Hi and welcome to the WISDOM project :)

We’re working with open scientists, meta-researchers and developers to build an autonomous value accounting system for estimating the value of community contributions through open peer-review, so that we can empower, connect and celebrate contributors to the commons. (-> read more)

How it works

Contributions can be recorded and peer-reviewed by any member of the community. Reviews are completed as pairwise comparisons: voting between pairs of contributions on one or more dimensions of interest to the community. Open source algorithms then convert these data into standardised metrics, which serve to (a) recognise the unique qualities of each contribution, (b) reward contributors automatically, and (c) respect contributors for the value they provide. (-> read more)

How is WISDOM different?

The key innovation of WISDOM is the way in which pairwise comparisons are used to peg the value of all other contributions.
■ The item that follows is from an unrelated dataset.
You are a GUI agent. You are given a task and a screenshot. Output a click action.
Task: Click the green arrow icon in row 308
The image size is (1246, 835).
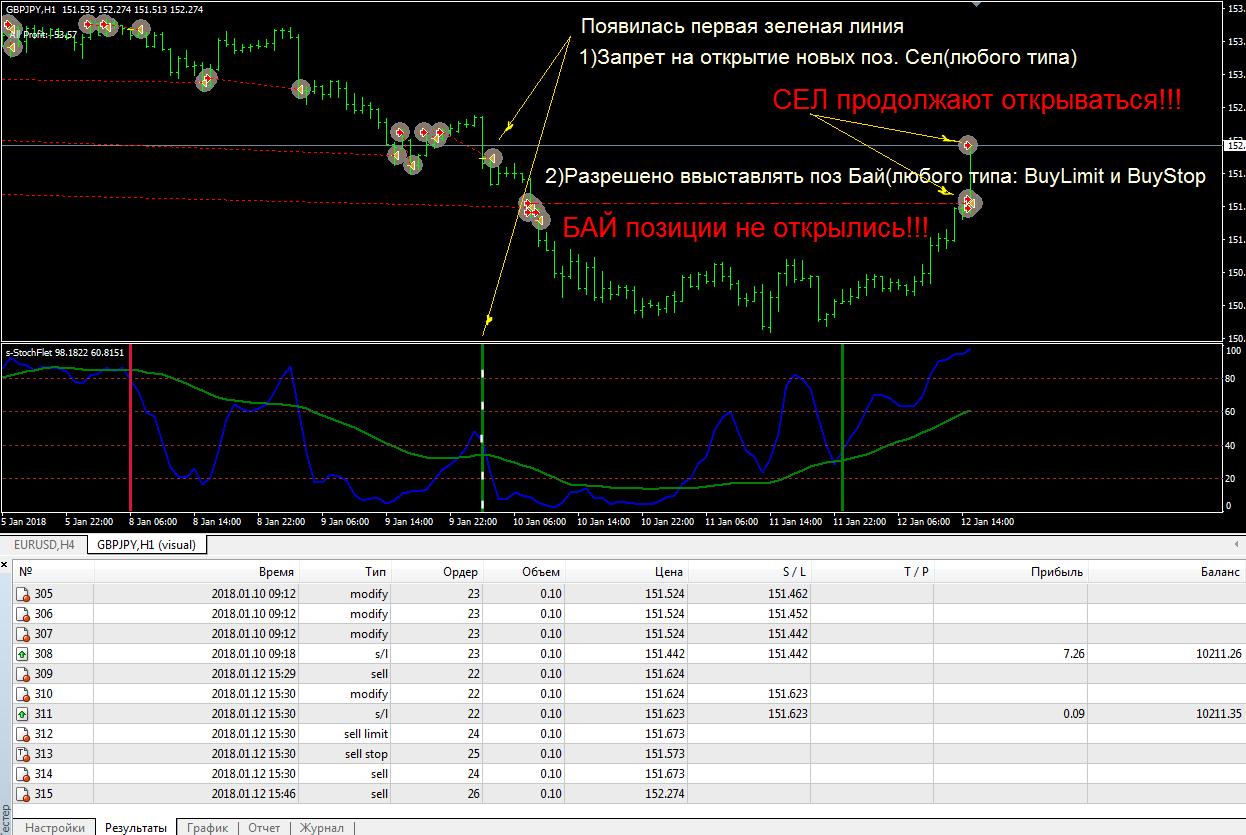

WISDOM recognises pairwise comparisons as valuable contributions in their own right, assigns them a standard unit of value, and includes them in the contribution set to be reviewed. This gives rise to meta-reviews (reviews of reviews), where one of the two items being compared is itself some number of reviews. Meta-review votes are then used to ‘weight’ the value of regular contributions, producing multidimensional scores where every unit is equivalent to the value of a single pairwise comparison. (-> read more).

Background

WISDOM began life as an Open Science publication model and evolved through real-world experiments at Open Heart + Mind (OHM) to become an adaptable and inclusive framework for diverse use cases and communities. We prototyped in spreadsheets and built a proof-of-concept web-app (-> read more)

Use cases

WISDOM is designed to be simple yet flexible, so that it can be applied to diverse use cases. At OHM, we’ve explored WISDOM in the context of festivals (e.g., art, food, donations) and open science conferences (e.g., talks, workshops, registration fees), both before the event (e.g., prospective voting for proposed offerings) and after (e.g., retrospective voting for both scheduled and spontaneous contributions). (-> read more).

Dog-fooding

In addition to fixed-duration events, WISDOM could also be used to evaluate dynamic contributions to an ongoing project. We intend to prove this concept via the WISDOM project itself, using WISDOM to recognise the full range of project contributions, including but not limited to documents, code, donations, and administration tasks. We also intend to explore the concept of a decentralised autonomous funding system, using WISDOM metrics to distribute any financial contributions that we receive (e.g., donations or grants).

Minimum Viable Product

We’re focusing our early efforts on a minimal viable product (MVP), which is designed to serve our most proven use case: recognising contributions to an academic conference. The WISDOM MVP will focus on the first three stages of the broader framework (Record, Review, Recognise) and contain the bare minimum of features required for multiple instances to be created and tested. The MVP will have the following core components:

  • Well established data model we can use as a basis for any future data analysis.
  • Front-end facing application that will engage users with a pairwise comparison voting system.
  • A ‘pairing algorithm’ for assigning contribution pairs to reviewers, and a ‘scoring algorithm’ for assigning values to contributions. These algorithms will be relatively simple for the MVP, but can evolve into more complex algorithms over time.
  • Back-end management server that will manage all collected data and participating users
  • Security best practices as we would need to be cautious and mindful of possible cyber security breaches, protecting the data of both users and votes, while also considering the dangers of frauds in the algorithms (Might not make it to MVP but needs a discussion regardless).